Requirement: The span to repeat in the listing below runs from the line containing "dropdown in ribbon" to the line containing "Given: Select the 製薬 tag on AION Labs article", inclusive. Repeat it exactly, and only it.
____ Source material
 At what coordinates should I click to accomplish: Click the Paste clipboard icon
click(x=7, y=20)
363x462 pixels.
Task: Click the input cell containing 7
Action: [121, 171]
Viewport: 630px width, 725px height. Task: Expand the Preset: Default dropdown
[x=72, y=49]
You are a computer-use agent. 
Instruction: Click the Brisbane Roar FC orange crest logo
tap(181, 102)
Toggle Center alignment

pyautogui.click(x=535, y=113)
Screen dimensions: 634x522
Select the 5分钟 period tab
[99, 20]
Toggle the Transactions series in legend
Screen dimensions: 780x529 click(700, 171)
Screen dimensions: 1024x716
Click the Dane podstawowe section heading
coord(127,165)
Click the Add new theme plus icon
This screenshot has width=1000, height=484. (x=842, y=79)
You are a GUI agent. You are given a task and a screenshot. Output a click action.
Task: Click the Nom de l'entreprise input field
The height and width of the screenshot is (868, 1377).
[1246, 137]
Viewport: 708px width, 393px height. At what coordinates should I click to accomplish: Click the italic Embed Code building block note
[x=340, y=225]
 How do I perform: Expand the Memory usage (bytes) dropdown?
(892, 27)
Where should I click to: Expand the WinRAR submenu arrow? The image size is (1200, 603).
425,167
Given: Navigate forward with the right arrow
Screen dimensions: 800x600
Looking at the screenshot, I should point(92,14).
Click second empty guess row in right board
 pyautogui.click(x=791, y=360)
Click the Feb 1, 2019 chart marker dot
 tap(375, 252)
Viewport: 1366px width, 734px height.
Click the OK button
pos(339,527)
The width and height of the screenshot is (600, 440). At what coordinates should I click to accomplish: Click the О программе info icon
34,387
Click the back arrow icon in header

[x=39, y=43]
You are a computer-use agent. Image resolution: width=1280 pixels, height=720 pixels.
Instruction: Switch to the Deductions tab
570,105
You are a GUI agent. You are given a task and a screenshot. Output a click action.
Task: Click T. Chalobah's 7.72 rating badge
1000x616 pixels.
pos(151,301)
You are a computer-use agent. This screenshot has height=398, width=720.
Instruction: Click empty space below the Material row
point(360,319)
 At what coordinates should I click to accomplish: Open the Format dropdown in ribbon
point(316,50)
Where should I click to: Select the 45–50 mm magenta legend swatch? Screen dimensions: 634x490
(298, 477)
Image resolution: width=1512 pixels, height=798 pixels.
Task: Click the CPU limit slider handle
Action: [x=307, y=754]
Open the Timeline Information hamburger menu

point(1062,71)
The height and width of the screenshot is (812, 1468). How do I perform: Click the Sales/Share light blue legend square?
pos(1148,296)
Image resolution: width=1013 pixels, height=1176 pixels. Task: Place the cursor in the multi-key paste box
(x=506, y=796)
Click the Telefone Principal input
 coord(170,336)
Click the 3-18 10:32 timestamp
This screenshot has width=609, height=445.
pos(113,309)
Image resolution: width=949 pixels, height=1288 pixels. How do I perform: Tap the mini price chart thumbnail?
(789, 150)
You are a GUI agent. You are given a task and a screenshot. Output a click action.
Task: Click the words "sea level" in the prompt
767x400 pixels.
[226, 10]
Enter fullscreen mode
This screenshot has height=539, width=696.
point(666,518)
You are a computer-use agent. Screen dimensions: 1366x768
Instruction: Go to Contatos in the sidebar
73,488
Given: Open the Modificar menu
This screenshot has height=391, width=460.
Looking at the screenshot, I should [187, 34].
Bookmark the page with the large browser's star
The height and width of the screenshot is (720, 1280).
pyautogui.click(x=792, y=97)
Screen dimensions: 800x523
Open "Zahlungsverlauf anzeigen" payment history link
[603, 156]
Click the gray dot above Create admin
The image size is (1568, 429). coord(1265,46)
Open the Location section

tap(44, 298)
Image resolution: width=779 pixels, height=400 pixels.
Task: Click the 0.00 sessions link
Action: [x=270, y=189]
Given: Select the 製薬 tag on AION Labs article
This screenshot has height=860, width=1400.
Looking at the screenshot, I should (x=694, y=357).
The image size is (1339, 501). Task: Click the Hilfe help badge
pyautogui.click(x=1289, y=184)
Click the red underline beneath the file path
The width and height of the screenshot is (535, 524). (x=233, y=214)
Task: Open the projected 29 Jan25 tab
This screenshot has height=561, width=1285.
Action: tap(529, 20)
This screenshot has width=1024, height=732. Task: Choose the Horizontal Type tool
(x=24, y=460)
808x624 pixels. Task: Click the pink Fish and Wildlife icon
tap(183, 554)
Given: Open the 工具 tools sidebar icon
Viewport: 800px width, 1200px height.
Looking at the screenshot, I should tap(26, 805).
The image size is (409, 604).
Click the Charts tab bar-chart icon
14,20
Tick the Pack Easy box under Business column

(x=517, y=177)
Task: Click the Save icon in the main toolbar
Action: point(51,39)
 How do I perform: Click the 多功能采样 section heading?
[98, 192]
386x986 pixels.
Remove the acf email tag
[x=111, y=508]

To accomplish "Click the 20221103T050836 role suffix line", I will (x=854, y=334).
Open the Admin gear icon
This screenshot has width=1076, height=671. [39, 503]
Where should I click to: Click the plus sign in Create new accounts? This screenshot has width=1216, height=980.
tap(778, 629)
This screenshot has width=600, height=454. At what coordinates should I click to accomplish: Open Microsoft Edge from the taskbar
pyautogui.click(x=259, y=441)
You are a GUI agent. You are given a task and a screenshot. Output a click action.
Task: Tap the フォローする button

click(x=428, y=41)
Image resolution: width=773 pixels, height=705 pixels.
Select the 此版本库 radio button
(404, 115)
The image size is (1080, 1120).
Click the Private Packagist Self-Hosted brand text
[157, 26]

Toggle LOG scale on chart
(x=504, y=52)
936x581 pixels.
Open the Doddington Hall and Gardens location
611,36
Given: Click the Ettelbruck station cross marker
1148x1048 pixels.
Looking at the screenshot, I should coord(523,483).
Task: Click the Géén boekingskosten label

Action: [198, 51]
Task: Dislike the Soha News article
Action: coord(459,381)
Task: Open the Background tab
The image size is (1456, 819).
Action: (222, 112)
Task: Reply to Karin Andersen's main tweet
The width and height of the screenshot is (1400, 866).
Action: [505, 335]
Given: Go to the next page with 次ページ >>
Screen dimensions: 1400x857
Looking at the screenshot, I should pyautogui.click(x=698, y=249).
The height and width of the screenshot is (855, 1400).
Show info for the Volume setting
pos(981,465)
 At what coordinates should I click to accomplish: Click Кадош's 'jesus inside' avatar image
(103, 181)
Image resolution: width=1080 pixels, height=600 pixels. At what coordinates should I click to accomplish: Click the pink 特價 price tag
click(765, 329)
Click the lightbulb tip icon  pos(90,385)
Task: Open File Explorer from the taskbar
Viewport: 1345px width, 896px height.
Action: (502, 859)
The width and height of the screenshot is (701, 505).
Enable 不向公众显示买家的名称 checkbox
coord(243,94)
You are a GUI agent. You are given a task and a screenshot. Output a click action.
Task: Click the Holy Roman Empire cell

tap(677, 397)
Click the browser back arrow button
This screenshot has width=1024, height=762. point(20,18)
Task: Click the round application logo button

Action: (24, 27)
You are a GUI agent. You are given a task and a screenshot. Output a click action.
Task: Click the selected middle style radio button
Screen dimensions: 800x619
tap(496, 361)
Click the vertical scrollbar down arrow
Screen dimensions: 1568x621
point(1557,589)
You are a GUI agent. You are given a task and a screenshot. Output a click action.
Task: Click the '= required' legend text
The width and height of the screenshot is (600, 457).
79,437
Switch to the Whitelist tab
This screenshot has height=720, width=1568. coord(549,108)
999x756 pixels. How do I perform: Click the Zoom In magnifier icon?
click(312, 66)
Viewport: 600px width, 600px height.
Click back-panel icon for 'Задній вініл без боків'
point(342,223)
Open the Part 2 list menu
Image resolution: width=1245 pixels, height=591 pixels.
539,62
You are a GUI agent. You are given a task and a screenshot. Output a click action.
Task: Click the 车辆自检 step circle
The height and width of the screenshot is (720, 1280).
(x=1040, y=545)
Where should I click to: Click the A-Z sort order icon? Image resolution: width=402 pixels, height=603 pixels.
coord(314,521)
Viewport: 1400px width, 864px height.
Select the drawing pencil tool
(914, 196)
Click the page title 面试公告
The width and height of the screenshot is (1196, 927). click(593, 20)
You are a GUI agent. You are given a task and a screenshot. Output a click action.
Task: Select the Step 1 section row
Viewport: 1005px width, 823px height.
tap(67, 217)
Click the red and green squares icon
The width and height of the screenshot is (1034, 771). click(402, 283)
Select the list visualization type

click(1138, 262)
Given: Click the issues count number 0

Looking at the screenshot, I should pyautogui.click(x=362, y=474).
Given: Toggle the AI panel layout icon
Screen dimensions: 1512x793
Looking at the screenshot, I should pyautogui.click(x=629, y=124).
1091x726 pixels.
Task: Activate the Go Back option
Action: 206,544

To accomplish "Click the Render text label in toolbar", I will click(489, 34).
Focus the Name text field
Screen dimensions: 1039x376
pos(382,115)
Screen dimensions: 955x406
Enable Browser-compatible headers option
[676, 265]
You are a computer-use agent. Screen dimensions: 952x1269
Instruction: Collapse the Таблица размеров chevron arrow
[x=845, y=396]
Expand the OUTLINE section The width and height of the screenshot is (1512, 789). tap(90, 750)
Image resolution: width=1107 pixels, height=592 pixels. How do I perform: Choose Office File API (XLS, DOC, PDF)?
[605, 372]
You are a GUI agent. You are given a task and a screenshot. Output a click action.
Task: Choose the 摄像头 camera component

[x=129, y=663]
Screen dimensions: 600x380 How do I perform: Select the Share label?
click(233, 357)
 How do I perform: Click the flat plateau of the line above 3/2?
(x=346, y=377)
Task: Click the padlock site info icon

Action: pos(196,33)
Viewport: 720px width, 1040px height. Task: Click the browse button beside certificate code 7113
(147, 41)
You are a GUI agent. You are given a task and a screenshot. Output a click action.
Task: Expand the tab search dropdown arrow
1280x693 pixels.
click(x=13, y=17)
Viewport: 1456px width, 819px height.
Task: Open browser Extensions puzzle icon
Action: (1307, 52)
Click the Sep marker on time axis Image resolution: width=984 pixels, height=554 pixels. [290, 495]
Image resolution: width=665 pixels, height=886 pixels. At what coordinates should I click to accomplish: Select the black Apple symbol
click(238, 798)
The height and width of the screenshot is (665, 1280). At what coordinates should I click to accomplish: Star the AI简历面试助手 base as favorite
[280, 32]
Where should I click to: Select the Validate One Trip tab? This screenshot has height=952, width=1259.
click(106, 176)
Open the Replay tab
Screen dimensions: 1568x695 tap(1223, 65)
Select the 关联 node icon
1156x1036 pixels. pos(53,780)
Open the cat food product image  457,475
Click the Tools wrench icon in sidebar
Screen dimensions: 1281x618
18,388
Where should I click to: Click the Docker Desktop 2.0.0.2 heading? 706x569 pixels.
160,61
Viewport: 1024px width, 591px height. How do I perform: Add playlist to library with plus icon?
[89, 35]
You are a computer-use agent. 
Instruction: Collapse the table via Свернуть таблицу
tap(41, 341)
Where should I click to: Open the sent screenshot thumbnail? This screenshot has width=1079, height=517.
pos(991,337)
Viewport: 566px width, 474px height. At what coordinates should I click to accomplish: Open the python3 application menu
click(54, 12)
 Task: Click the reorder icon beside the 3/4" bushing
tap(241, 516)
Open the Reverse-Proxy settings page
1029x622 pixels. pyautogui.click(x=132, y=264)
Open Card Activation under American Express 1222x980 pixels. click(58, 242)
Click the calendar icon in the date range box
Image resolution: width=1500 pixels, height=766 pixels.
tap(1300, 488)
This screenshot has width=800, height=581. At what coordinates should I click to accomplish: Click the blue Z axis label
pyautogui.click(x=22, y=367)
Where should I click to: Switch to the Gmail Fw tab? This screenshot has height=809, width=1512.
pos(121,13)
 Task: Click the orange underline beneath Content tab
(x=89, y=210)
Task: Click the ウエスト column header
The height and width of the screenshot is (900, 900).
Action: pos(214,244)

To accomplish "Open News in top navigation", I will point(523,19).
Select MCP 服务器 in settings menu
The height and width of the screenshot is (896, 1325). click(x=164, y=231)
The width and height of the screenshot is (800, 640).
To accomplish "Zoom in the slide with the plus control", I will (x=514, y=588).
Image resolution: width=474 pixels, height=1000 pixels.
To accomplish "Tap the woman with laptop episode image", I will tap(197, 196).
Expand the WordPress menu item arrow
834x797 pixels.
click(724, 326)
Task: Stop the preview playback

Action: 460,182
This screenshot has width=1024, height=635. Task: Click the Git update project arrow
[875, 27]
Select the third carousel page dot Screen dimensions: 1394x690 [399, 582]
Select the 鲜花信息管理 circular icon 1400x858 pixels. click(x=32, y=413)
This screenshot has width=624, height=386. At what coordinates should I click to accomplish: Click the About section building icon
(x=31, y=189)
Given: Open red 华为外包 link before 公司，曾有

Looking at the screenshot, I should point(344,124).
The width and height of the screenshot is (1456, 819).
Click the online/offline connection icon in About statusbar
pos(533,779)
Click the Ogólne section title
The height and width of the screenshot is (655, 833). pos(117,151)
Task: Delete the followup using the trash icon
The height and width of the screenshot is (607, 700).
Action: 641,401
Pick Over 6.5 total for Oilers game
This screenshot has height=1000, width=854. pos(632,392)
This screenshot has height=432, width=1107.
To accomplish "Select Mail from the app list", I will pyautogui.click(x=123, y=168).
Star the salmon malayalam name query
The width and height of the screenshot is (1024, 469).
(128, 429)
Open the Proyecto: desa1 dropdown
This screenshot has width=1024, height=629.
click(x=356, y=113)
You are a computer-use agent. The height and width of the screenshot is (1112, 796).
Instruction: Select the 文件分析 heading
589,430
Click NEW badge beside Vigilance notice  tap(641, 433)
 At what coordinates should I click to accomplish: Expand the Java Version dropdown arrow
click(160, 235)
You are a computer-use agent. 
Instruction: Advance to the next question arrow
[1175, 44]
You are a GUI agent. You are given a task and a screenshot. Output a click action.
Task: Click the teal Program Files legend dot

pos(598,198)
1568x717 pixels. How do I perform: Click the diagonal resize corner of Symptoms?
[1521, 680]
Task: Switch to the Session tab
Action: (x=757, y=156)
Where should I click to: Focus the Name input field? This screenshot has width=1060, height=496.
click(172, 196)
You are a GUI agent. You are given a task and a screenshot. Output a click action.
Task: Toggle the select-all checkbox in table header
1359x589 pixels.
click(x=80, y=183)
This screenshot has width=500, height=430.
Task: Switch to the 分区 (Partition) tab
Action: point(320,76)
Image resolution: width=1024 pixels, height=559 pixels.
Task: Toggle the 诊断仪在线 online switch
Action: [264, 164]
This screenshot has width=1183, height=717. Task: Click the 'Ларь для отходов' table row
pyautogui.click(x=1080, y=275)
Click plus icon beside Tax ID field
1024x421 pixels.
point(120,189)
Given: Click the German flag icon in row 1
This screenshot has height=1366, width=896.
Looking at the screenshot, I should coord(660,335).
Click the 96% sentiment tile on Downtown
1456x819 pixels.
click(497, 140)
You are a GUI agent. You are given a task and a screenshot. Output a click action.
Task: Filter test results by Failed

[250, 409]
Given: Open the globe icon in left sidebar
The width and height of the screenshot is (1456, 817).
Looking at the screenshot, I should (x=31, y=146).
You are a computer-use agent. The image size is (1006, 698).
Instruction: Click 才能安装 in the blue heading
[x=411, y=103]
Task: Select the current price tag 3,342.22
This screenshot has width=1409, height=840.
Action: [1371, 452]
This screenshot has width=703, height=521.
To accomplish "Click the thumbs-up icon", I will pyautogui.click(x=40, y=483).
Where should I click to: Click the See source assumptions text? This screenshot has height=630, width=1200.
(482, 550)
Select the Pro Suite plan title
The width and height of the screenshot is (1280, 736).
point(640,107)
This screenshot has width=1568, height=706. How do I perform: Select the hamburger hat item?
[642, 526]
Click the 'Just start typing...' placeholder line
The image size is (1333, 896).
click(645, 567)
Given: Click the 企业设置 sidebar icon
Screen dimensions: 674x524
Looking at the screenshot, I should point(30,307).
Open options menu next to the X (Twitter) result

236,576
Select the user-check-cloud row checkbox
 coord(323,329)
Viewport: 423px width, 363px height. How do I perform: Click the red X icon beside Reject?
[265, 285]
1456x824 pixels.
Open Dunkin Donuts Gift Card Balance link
________
Task result:
 At what coordinates should I click to accomplish: Open the Format dropdown in ribbon
point(316,50)
Where should I click to: Select the 45–50 mm magenta legend swatch? Screen dimensions: 634x490
(298, 477)
Image resolution: width=1512 pixels, height=798 pixels.
Task: Click the CPU limit slider handle
Action: [x=307, y=754]
Open the Timeline Information hamburger menu

point(1062,71)
The height and width of the screenshot is (812, 1468). How do I perform: Click the Sales/Share light blue legend square?
pos(1148,296)
Image resolution: width=1013 pixels, height=1176 pixels. Task: Place the cursor in the multi-key paste box
(x=506, y=796)
Click the Telefone Principal input
 coord(170,336)
Click the 3-18 10:32 timestamp
This screenshot has width=609, height=445.
pos(113,309)
Image resolution: width=949 pixels, height=1288 pixels. How do I perform: Tap the mini price chart thumbnail?
(789, 150)
You are a GUI agent. You are given a task and a screenshot. Output a click action.
Task: Click the words "sea level" in the prompt
767x400 pixels.
[226, 10]
Enter fullscreen mode
This screenshot has height=539, width=696.
point(666,518)
You are a computer-use agent. Screen dimensions: 1366x768
Instruction: Go to Contatos in the sidebar
73,488
Given: Open the Modificar menu
This screenshot has height=391, width=460.
Looking at the screenshot, I should [187, 34].
Bookmark the page with the large browser's star
The height and width of the screenshot is (720, 1280).
pyautogui.click(x=792, y=97)
Screen dimensions: 800x523
Open "Zahlungsverlauf anzeigen" payment history link
[603, 156]
Click the gray dot above Create admin
The image size is (1568, 429). coord(1265,46)
Open the Location section

tap(44, 298)
Image resolution: width=779 pixels, height=400 pixels.
Task: Click the 0.00 sessions link
Action: [x=270, y=189]
Given: Select the 製薬 tag on AION Labs article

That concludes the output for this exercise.